== Aim ==
Rewrite everything below from the line containing "Final [289, 1958]" down to the line containing "Scope [193, 194]", substituting "agreement" for "consent" and changing nothing else.

== Entries supplied ==
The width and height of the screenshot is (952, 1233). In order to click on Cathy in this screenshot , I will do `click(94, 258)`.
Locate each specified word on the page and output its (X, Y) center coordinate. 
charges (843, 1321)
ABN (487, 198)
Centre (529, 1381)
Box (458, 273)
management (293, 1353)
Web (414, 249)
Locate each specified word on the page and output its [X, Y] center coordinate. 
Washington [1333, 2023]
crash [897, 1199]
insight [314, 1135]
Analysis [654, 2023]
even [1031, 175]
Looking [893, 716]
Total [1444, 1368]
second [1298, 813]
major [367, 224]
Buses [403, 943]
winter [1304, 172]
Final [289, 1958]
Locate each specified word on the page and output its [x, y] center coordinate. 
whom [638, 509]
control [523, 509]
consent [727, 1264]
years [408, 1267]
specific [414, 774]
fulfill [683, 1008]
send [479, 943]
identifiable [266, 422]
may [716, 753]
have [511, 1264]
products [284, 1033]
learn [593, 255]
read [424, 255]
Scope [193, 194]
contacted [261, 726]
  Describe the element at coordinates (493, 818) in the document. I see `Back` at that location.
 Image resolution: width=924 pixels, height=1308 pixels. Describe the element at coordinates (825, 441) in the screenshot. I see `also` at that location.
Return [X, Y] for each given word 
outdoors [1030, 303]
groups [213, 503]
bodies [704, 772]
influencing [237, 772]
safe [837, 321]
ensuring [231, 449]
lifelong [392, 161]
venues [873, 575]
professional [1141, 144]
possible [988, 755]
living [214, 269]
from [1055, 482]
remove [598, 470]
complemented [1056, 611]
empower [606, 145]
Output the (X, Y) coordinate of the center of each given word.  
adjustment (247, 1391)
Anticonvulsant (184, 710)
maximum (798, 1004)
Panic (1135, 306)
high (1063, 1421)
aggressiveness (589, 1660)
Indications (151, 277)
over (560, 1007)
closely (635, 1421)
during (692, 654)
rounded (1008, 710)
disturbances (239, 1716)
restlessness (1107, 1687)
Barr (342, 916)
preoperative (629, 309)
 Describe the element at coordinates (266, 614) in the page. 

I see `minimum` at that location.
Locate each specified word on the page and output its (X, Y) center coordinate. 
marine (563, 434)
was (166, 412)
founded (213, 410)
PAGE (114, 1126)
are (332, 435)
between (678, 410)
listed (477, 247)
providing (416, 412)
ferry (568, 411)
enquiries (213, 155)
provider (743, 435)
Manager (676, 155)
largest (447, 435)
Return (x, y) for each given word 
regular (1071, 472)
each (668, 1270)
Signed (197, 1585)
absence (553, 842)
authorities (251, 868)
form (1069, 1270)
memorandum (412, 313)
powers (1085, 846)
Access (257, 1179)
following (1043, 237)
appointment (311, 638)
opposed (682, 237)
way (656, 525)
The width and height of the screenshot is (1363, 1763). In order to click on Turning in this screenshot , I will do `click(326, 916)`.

== Complete answer ==
Final [289, 1958]
Locate each specified word on the page and output its [x, y] center coordinate. 
whom [638, 509]
control [523, 509]
agreement [727, 1264]
years [408, 1267]
specific [414, 774]
fulfill [683, 1008]
send [479, 943]
identifiable [266, 422]
may [716, 753]
have [511, 1264]
products [284, 1033]
learn [593, 255]
read [424, 255]
Scope [193, 194]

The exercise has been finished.